The Paleo Diet is a lifelong way of eating that will gradually restore your normal body weight, health, and well-being. If you follow the dietary guidelines and principles I have laid out, you will reap all the benefits that humanity’s original diet has to offer. Your health will immediately improve, and you will definitely begin to lose weight.
In this chapter, you’ll find three two-week meal plans. Any of them will work for you; the only difference is in the number of Open Meals. Level I allows you three Open Meals per week, Level II allows two per week, and Level III allows one. Just use the appropriate number of Open Meals for your level of the diet, and you’re set. Use these guidelines and the recipes in chapter 10 to help you embrace the diet that nature designed for us all.

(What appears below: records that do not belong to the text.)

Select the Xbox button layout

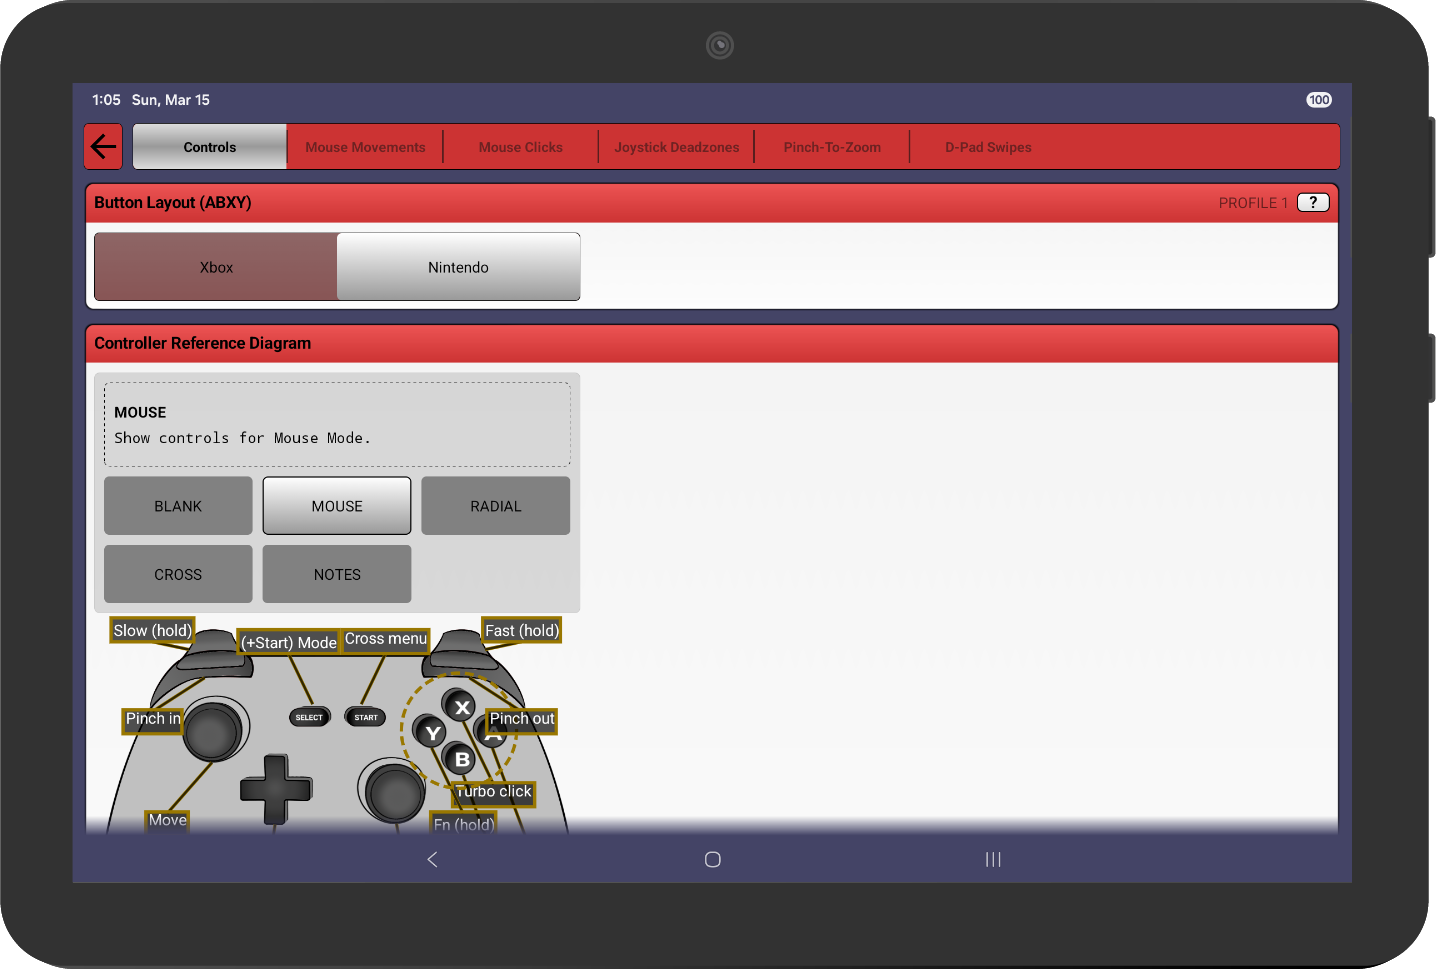tap(216, 267)
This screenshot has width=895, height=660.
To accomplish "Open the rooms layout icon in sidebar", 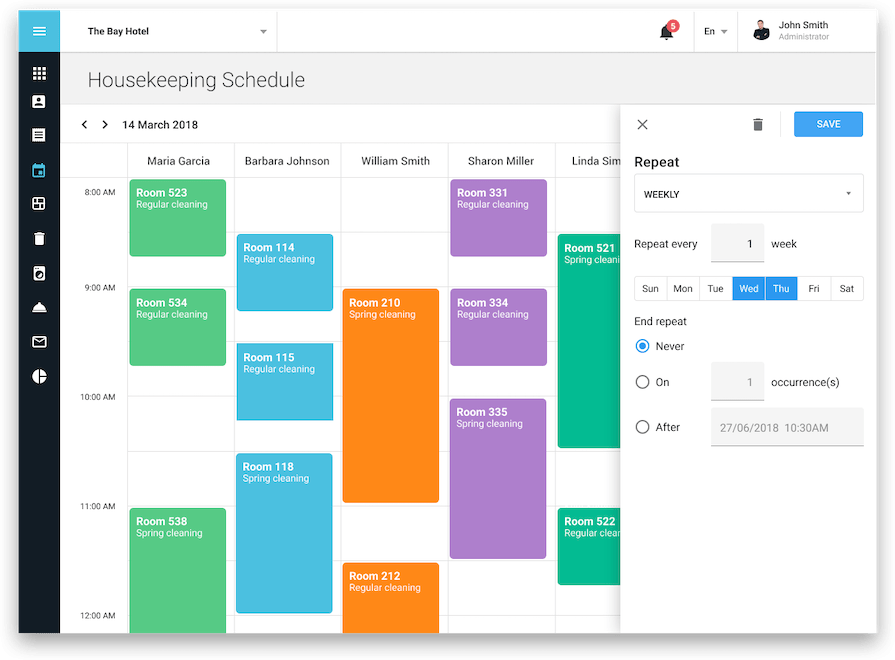I will point(38,203).
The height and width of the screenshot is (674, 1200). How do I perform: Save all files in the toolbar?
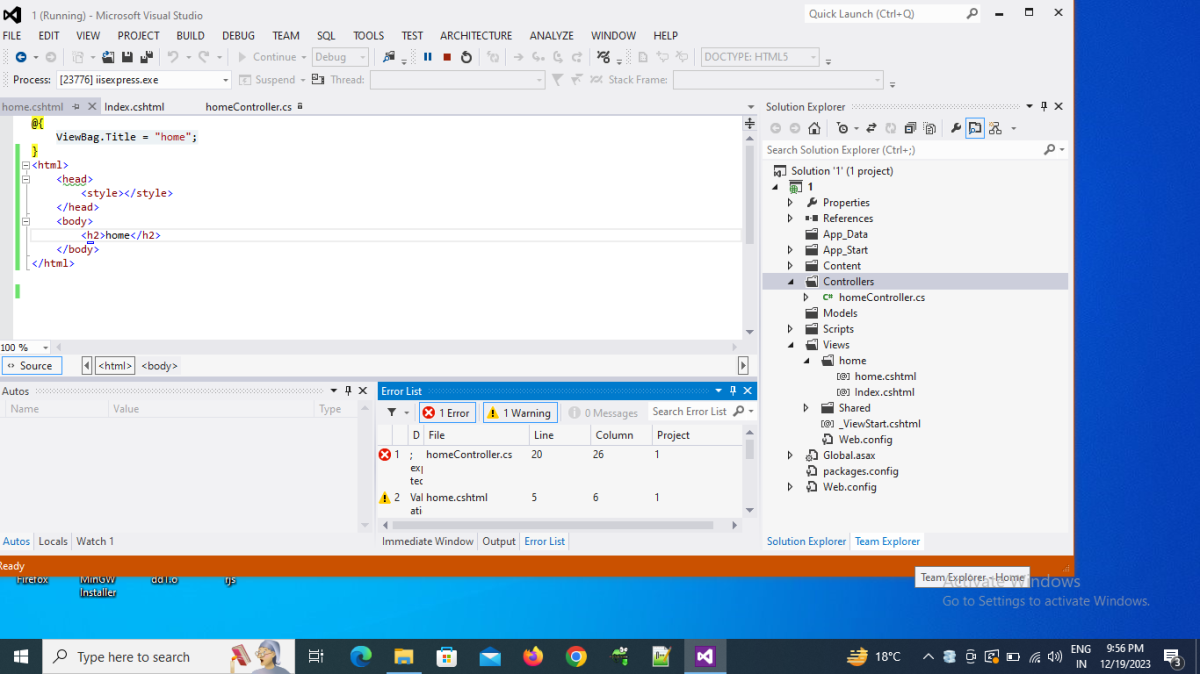pyautogui.click(x=146, y=57)
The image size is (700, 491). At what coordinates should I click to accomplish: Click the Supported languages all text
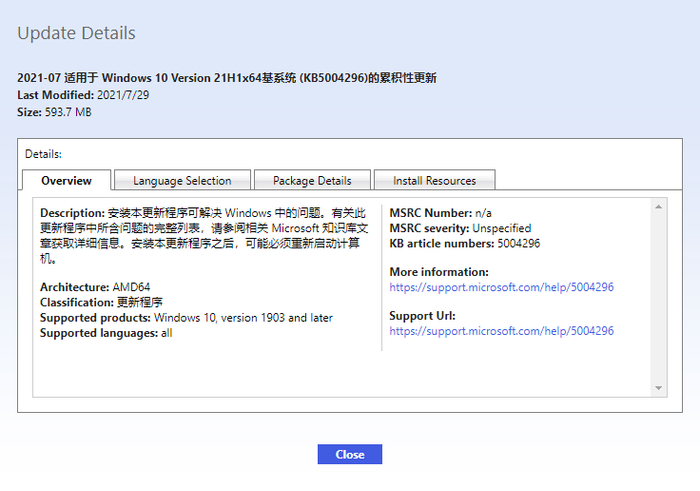click(106, 333)
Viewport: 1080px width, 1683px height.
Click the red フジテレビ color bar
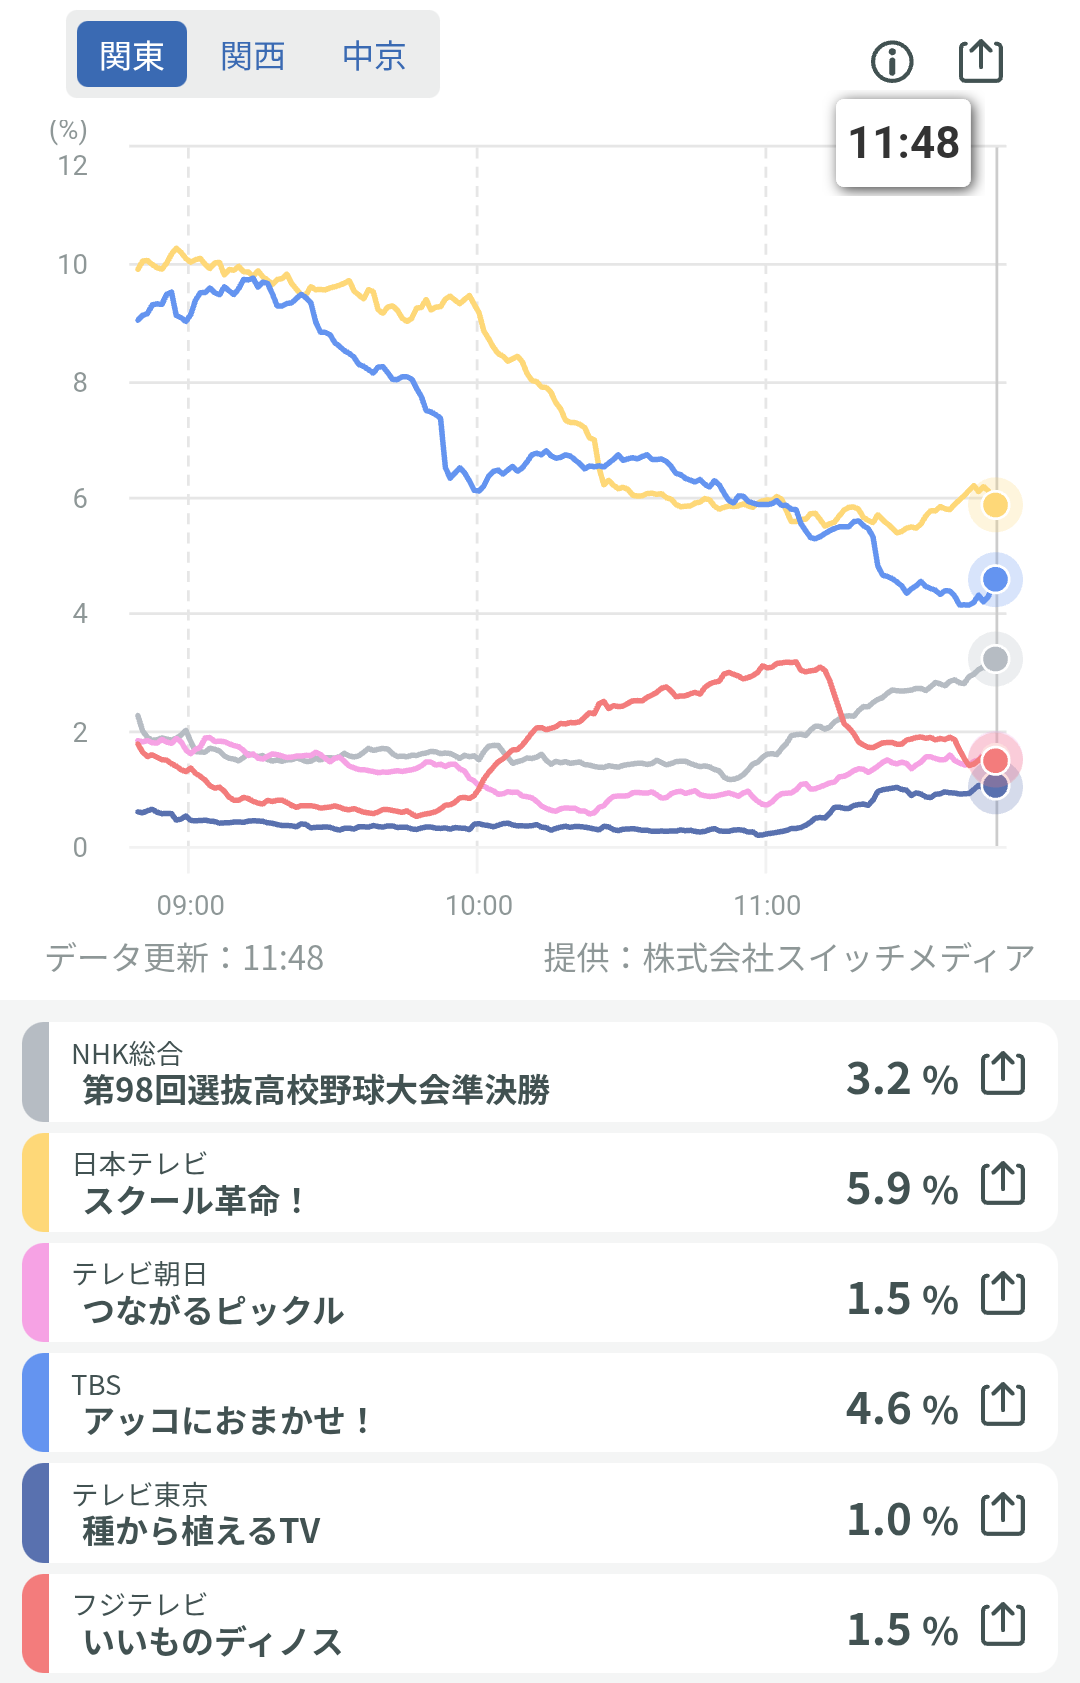tap(36, 1624)
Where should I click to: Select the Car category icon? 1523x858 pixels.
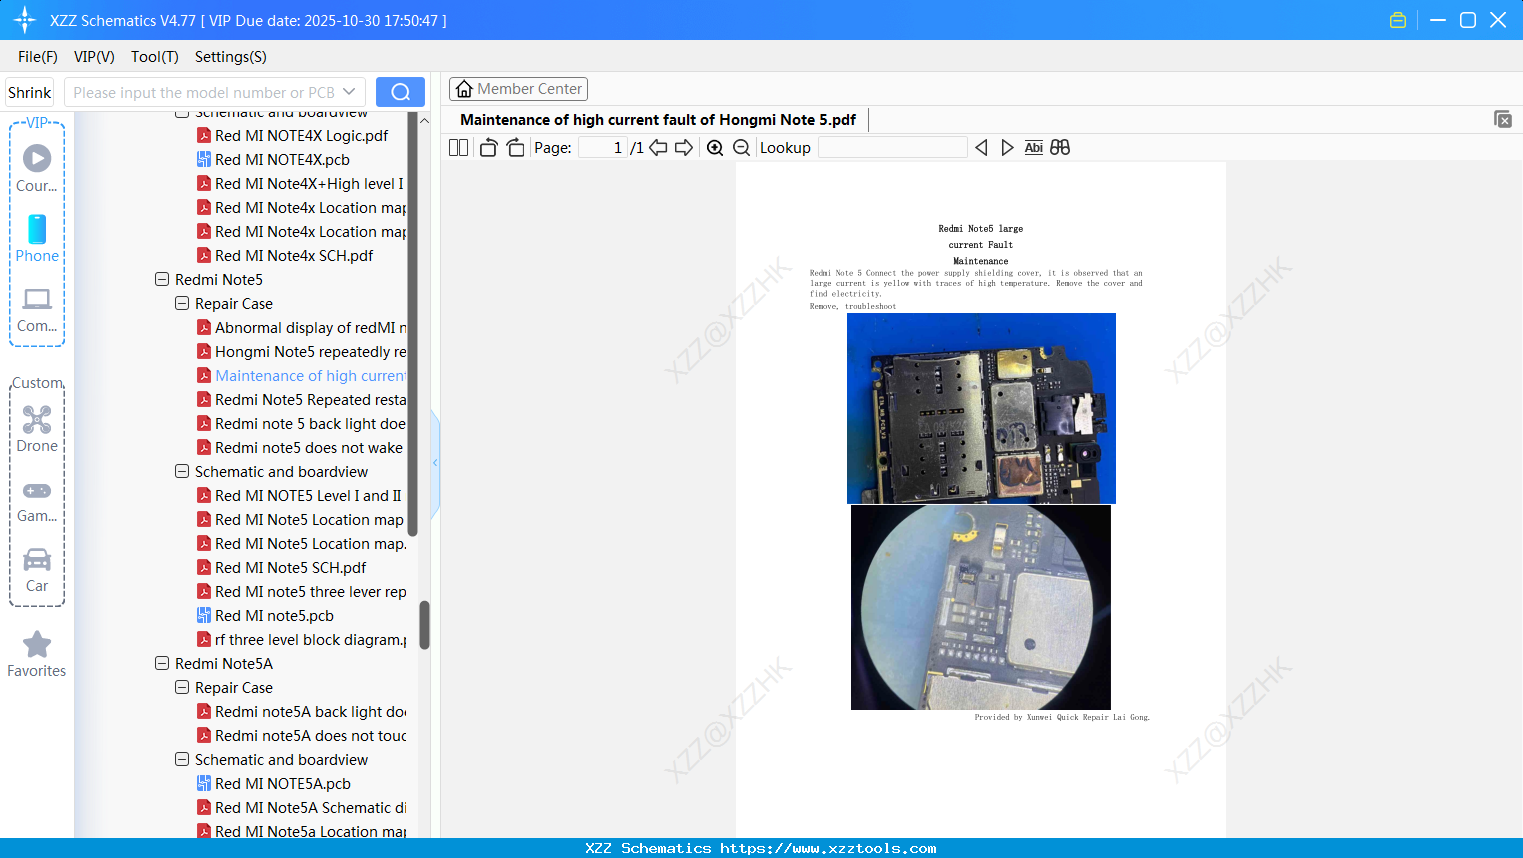[37, 561]
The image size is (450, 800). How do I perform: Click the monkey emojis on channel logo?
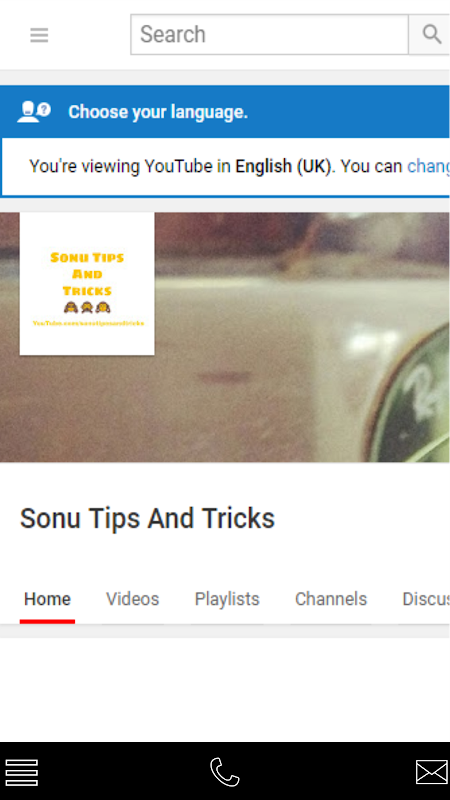(x=87, y=307)
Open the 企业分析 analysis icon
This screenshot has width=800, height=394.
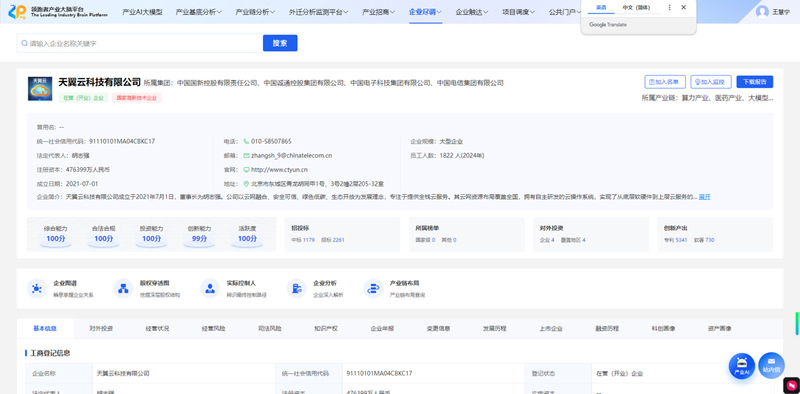(x=296, y=288)
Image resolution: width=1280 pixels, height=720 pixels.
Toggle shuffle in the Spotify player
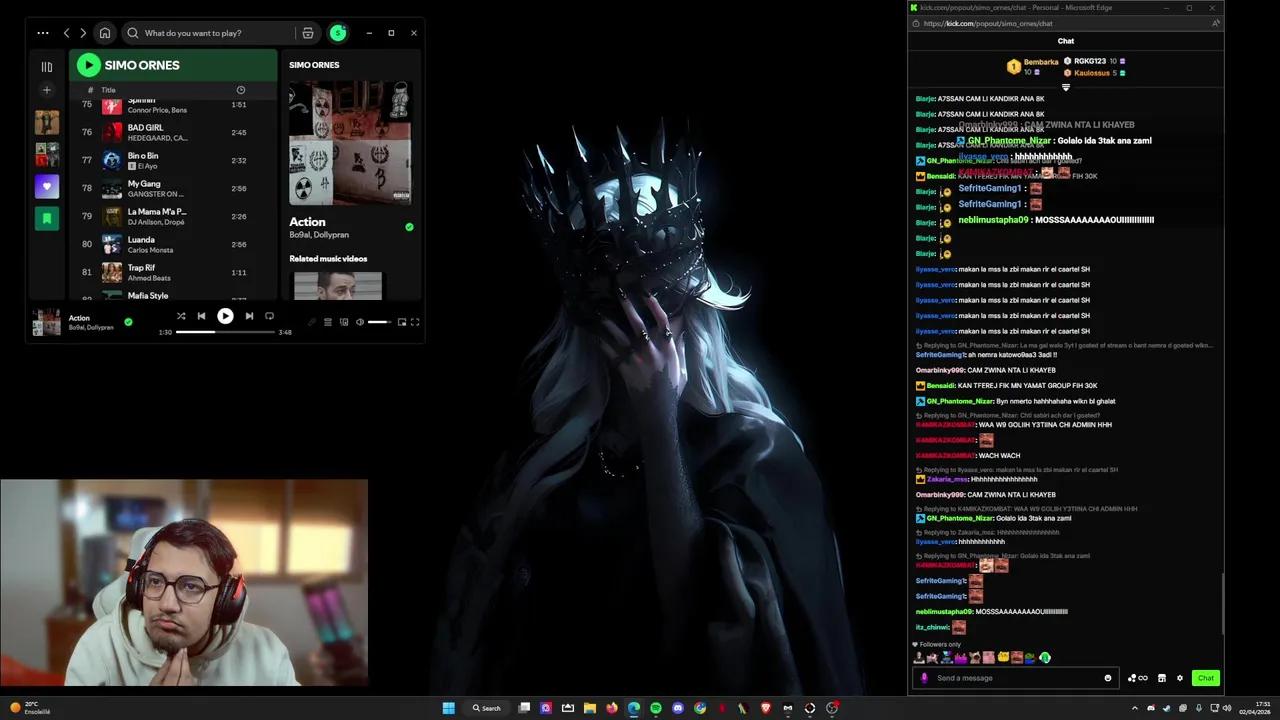182,316
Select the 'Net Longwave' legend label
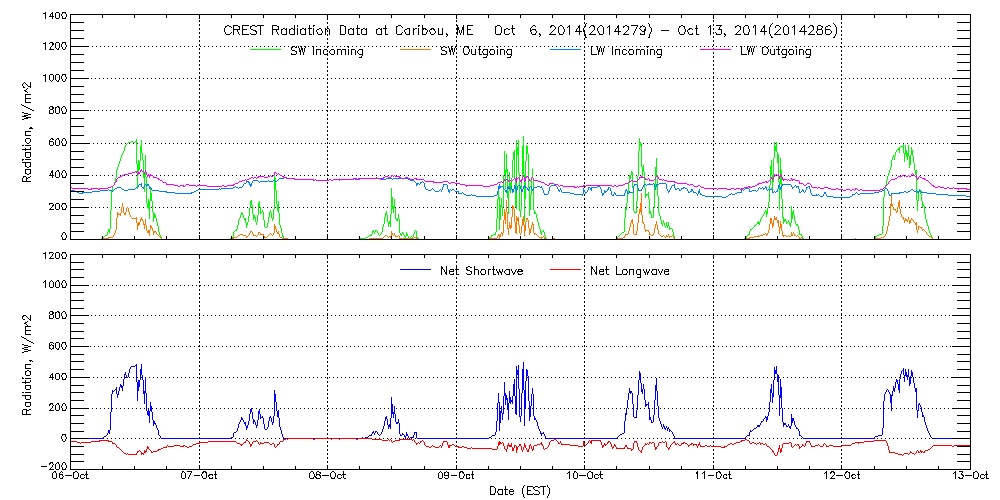This screenshot has height=500, width=1000. [x=630, y=271]
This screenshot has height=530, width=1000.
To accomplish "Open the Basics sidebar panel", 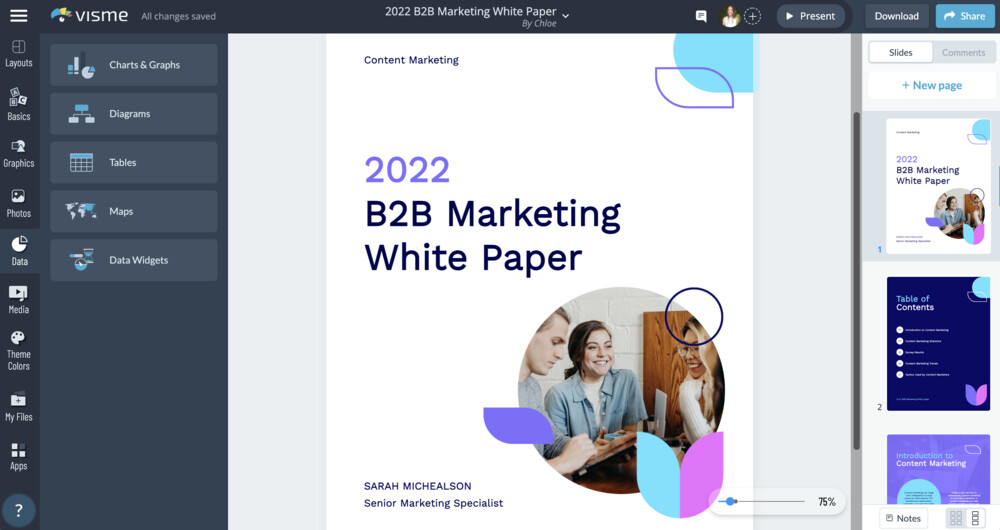I will [18, 104].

If you are a beginner, you may want to adhere to Level I for two to four weeks before you move to Levels II and III—or, if you’re happy there, you may want to stay at this level of the diet. Note: You should try to include no more than one Open Meal on any given day, and do not try to make up for lost time with your meal choices. Use them as a safety net as you get used to humanity’s real foods: fresh, lean meats, seafood, and fruits and vegetables.
Should you definitely plan to move up to Levels II and III? Not necessarily. Depending on your nutritional and weight-loss goals, you may be happy with the results you achieve at Level I, particularly if you limit your consumption of the non-Paleo foods while consuming your Open Meals.
If you decide to jump into the Paleo Diet more rapidly by advancing to Level II, then you may substitute two Open Meals a week for any of the meals in the meal plans.
If you are one of those people who can make long-term behavioral changes abruptly and want to go cold turkey to the Stone Age, or if it is absolutely essential that you maximize the weightloss and health benefits of this program, then you should adopt Level III. On Level III you should substitute one Open Meal a week for any of the meal plans.
However, most people do quite well at Level II, and this is the level I recommend for maintenance, except for dieters with chronic diseases, who may do better with long-term adherence to Level III.